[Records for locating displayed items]
╔══

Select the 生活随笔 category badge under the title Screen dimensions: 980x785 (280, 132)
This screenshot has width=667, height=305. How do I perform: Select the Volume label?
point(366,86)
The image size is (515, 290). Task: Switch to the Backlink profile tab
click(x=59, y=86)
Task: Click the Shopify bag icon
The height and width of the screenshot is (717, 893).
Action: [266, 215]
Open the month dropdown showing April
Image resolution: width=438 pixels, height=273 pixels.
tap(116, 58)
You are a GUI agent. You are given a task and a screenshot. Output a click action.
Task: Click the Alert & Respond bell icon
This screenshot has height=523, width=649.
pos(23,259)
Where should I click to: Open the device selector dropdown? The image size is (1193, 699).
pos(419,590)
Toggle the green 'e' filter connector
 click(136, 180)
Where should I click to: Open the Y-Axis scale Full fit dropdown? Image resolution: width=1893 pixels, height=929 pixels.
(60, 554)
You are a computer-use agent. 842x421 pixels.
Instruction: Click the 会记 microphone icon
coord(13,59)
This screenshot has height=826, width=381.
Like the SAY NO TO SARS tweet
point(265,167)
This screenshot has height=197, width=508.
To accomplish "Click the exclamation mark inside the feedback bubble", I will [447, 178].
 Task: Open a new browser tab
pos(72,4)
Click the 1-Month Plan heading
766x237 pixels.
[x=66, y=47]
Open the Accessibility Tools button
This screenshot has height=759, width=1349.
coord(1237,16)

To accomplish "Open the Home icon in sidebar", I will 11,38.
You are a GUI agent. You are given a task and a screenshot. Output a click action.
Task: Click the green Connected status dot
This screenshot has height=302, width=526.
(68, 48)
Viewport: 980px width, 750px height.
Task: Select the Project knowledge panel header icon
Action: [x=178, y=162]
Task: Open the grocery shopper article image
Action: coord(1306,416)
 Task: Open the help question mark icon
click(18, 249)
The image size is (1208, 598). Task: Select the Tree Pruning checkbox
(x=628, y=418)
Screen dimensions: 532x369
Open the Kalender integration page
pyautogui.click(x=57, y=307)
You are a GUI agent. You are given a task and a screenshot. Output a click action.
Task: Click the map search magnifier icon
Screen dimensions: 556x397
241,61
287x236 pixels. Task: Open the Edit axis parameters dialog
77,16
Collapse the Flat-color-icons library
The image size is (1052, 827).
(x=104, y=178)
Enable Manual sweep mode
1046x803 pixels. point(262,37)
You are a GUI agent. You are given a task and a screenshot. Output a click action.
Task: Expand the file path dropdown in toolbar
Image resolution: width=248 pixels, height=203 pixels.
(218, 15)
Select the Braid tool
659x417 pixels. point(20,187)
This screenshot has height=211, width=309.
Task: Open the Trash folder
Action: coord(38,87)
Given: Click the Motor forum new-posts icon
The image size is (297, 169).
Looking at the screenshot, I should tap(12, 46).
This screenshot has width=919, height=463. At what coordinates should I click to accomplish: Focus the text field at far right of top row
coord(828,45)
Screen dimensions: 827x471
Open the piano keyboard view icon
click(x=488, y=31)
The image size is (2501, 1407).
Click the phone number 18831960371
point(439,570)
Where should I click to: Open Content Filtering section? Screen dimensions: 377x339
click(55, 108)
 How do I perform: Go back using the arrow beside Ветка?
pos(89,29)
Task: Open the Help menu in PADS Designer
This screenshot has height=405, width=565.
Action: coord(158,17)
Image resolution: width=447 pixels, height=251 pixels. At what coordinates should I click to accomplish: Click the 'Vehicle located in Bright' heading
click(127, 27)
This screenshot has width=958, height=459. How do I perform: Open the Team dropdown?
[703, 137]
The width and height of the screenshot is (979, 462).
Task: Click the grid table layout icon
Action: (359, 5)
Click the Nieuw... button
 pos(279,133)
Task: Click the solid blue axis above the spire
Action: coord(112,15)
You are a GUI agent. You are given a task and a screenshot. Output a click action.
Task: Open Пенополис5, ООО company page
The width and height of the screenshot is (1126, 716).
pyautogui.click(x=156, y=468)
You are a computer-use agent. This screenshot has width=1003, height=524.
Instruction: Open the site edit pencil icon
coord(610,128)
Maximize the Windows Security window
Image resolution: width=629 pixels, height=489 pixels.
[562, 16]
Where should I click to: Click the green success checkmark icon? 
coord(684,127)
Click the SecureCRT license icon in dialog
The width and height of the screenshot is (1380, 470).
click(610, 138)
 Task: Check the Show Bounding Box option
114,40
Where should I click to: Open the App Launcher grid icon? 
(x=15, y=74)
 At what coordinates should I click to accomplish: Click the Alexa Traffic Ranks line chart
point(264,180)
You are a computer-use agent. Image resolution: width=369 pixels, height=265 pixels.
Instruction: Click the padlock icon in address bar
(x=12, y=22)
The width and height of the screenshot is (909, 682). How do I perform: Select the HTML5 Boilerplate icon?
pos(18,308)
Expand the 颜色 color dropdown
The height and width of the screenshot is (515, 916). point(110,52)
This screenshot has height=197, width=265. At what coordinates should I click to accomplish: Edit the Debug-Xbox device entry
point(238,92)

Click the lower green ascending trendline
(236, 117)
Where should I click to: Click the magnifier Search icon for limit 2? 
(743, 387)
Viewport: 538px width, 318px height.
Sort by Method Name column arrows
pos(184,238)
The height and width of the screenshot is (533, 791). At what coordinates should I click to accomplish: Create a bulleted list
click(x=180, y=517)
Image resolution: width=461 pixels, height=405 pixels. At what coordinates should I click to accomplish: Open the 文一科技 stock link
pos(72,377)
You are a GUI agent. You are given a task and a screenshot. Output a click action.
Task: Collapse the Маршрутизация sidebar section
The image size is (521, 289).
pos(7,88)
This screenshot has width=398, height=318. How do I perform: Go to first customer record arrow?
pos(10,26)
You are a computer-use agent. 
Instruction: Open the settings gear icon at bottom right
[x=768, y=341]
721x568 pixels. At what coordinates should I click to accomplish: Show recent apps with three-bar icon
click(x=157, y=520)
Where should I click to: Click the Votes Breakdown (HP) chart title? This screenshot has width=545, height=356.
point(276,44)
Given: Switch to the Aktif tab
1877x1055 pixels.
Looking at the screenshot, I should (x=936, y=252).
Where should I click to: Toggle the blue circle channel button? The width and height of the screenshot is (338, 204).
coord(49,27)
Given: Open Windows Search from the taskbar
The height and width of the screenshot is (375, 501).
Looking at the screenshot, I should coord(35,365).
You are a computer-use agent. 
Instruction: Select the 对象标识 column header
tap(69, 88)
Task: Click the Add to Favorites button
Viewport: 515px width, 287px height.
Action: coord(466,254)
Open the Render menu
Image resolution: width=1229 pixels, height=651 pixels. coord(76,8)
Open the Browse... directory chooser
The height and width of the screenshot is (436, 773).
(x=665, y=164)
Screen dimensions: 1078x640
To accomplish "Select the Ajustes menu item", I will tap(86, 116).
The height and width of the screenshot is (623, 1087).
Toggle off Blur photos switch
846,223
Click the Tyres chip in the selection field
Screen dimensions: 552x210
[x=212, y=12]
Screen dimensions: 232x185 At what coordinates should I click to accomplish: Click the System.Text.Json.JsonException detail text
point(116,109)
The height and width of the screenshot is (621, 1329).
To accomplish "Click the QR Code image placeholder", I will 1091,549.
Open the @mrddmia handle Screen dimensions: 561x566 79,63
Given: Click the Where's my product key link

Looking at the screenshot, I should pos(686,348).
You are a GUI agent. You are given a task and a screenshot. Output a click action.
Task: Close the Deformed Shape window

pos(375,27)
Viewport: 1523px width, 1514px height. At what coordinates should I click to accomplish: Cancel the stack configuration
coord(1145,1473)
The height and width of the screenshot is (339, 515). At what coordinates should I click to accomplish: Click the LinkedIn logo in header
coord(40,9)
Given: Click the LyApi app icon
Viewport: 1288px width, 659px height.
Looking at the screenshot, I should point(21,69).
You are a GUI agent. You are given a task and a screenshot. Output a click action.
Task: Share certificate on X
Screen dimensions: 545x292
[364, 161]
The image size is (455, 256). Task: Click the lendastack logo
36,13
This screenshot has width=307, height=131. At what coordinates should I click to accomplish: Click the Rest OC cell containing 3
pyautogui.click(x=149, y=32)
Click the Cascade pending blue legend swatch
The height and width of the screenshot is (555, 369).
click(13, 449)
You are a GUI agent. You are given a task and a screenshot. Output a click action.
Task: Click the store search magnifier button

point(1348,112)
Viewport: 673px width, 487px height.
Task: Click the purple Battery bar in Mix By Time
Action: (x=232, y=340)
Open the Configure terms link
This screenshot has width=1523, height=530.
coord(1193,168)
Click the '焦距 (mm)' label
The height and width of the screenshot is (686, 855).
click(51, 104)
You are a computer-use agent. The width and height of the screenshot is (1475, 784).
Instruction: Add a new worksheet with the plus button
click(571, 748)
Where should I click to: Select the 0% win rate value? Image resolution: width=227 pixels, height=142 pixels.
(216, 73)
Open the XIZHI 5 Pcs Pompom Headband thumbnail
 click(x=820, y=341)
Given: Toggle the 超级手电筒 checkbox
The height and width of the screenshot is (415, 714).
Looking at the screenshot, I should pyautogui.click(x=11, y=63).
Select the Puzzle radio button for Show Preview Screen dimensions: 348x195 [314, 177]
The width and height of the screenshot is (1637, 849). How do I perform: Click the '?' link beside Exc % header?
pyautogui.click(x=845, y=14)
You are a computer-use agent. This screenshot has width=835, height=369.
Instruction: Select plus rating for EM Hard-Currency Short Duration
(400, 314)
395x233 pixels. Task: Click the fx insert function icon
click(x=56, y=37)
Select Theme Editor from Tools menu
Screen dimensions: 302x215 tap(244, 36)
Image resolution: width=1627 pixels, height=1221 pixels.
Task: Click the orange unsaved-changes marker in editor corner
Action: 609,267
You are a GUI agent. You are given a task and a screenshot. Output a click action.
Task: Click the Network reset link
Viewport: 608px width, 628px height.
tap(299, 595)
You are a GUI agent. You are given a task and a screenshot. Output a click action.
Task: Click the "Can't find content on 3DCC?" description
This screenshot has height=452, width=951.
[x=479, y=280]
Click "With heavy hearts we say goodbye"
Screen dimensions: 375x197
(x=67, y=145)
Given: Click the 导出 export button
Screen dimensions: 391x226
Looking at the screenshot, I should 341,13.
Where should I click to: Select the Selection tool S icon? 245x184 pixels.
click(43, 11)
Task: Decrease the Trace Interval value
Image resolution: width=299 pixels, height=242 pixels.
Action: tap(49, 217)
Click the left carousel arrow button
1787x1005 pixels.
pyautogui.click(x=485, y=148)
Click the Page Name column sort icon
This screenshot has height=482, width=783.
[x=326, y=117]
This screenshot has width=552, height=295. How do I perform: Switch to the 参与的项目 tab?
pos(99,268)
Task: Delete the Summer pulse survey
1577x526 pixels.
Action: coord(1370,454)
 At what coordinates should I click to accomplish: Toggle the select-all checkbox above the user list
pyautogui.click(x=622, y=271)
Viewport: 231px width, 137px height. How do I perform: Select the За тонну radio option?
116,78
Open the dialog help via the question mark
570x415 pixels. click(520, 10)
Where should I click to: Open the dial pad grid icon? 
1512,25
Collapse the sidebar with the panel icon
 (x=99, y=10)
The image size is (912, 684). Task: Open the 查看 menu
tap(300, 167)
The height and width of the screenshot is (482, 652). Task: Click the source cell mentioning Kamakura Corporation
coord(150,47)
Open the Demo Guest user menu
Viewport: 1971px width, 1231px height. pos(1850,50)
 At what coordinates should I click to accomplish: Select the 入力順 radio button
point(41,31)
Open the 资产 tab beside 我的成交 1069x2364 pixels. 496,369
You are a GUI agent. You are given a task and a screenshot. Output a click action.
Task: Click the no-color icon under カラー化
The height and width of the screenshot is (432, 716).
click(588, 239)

╚══

■ **INSTRUCTION**: Copy the records word for word, starting at the line that contains "Open the @mrddmia" and ending at the line that contains "click(13, 449)".

■ **RESULT FOR THIS TASK**:
Open the @mrddmia handle Screen dimensions: 561x566 79,63
Given: Click the Where's my product key link

Looking at the screenshot, I should pos(686,348).
You are a GUI agent. You are given a task and a screenshot. Output a click action.
Task: Close the Deformed Shape window

pos(375,27)
Viewport: 1523px width, 1514px height. At what coordinates should I click to accomplish: Cancel the stack configuration
coord(1145,1473)
The height and width of the screenshot is (339, 515). At what coordinates should I click to accomplish: Click the LinkedIn logo in header
coord(40,9)
Given: Click the LyApi app icon
Viewport: 1288px width, 659px height.
Looking at the screenshot, I should point(21,69).
You are a GUI agent. You are given a task and a screenshot. Output a click action.
Task: Share certificate on X
Screen dimensions: 545x292
[364, 161]
The image size is (455, 256). Task: Click the lendastack logo
36,13
This screenshot has width=307, height=131. At what coordinates should I click to accomplish: Click the Rest OC cell containing 3
pyautogui.click(x=149, y=32)
Click the Cascade pending blue legend swatch
The height and width of the screenshot is (555, 369).
click(13, 449)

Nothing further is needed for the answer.